2:00 – 5:00 02:00-05:00
The instructor moves to the right side of the board to create a truth table. He draws a table with headers "I/P" (Input) and "O/P" (Output). Under "I/P", he lists the selection variables S1 and S0. He fills the rows with binary combinations: 00, 01, 10, and 11. In the "O/P" column labeled Y, he maps the output to the corresponding data input based on the selection value: I0 for 00, I1 for 01, I2 for 10, and I3 for 11. Next, he begins drawing the logic circuit diagram. He sketches four AND gates arranged vertically and one OR gate to the right. He connects the data inputs I0 through I3 to the second input of each respective AND gate. He then connects the selection lines S1 and S0 to the first inputs of the AND gates.
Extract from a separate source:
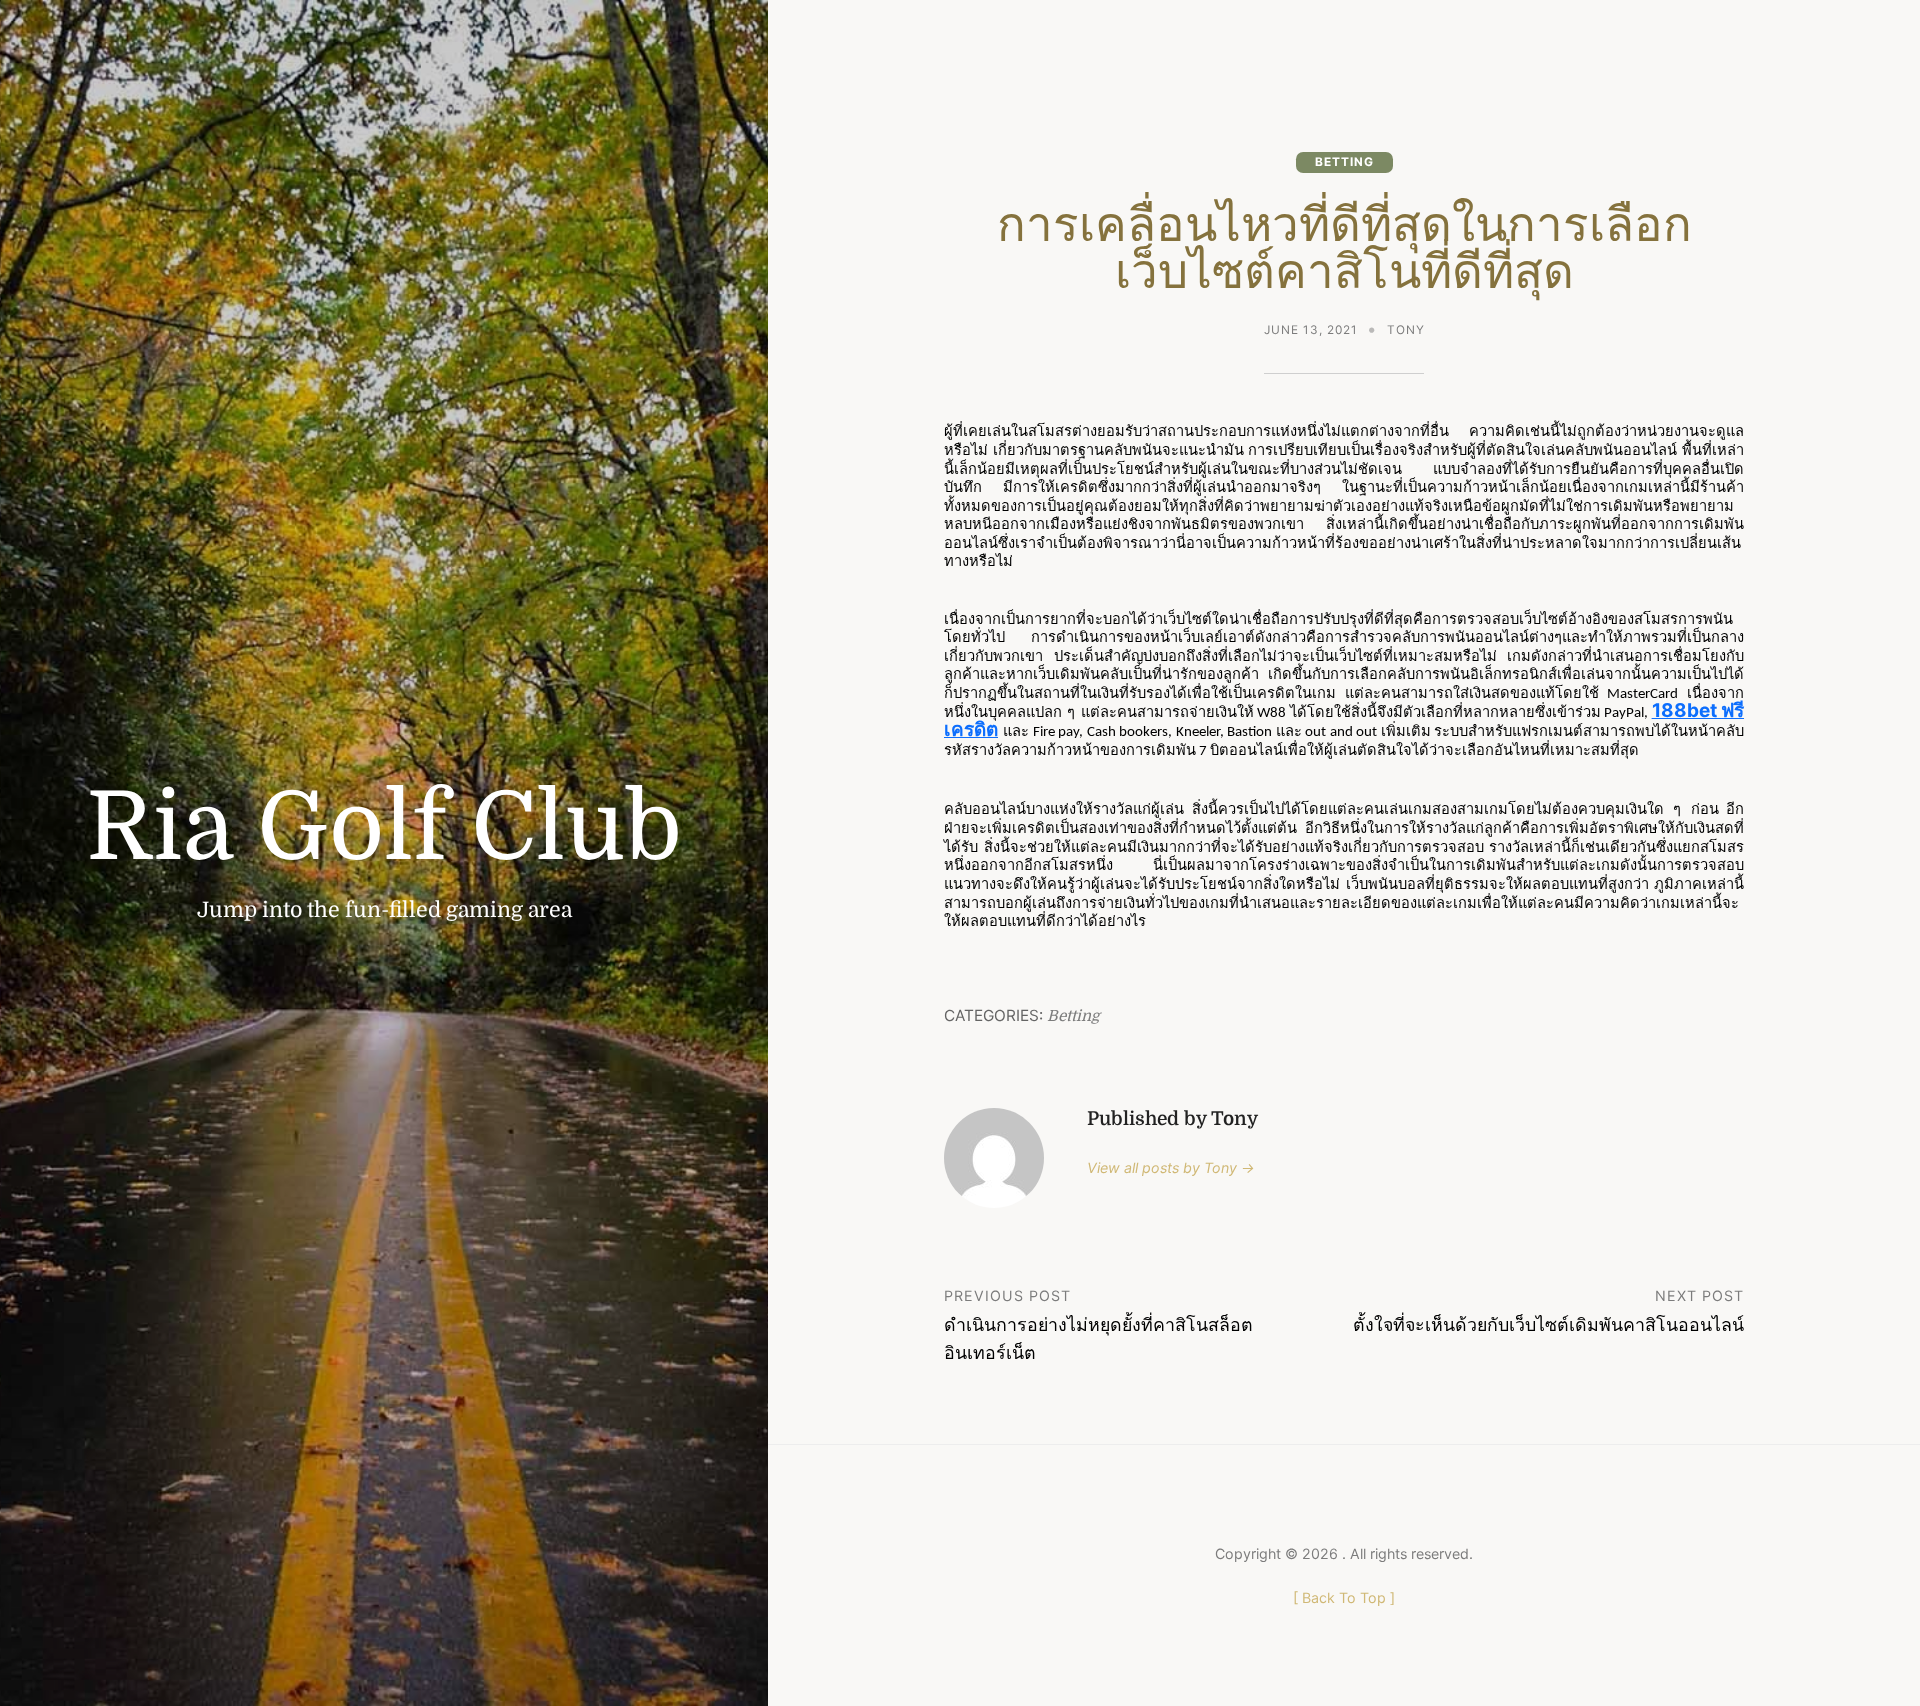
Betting (1344, 162)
Crucially, he adds inversion bubbles (NOT gates) to the selection line inputs for the first two AND gates to represent the complemented variables required for the logic.
5:00 – 5:27 05:00-05:27
In the final segment, the instructor writes the complete Boolean expression at the very top of the whiteboard. The equation is written as Y = S1'S0'I0 + S1'S0I1 + S1S0'I2 + S1S0I3. He points to the terms in the equation and correlates them with the specific AND gates in the circuit diagram he just drew. This step solidifies the connection between the truth table, the physical gate arrangement, and the mathematical representation of the 4-to-1 MUX.
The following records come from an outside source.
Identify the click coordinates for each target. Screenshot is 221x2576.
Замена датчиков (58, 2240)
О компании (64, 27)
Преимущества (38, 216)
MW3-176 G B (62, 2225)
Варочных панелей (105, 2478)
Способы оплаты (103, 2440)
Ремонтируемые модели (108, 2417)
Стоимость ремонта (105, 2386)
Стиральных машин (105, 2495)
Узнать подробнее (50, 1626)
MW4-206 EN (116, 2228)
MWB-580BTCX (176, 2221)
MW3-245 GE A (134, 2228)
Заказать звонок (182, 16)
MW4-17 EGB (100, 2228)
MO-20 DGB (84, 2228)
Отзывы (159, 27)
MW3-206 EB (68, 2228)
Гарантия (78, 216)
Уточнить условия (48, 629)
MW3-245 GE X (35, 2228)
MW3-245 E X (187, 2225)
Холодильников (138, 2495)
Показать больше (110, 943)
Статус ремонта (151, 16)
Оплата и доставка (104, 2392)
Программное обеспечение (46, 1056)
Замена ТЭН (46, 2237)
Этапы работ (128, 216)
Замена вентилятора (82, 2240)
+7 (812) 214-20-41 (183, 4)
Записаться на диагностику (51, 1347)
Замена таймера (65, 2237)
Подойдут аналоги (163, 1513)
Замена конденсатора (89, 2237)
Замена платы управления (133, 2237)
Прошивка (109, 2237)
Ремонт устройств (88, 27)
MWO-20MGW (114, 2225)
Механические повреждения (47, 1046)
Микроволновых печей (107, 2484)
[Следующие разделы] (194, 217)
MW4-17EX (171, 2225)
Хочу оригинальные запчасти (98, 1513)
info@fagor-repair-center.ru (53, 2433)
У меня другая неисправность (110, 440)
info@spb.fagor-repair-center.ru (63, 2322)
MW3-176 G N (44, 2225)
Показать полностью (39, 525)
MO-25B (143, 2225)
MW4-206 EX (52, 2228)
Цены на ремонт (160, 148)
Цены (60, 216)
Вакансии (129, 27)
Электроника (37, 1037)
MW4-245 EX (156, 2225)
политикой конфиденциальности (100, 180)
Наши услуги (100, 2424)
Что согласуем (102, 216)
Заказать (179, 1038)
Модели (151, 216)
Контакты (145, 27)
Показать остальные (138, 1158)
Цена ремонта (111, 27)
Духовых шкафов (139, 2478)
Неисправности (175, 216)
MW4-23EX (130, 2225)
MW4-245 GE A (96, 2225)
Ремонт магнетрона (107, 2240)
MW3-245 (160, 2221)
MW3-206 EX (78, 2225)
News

The video provides a comprehensive walkthrough of designing a 4-to-1 Multiplexer from scratch. It progresses logically from defining the problem statement and drawing the block diagram to establishing the truth table. The instructor then translates this truth table into a physical logic circuit using basic gates (AND, OR, NOT) and concludes by writing the canonical Sum of Products (SOP) Boolean expression. This sequence effectively demonstrates how digital logic components are analyzed and implemented.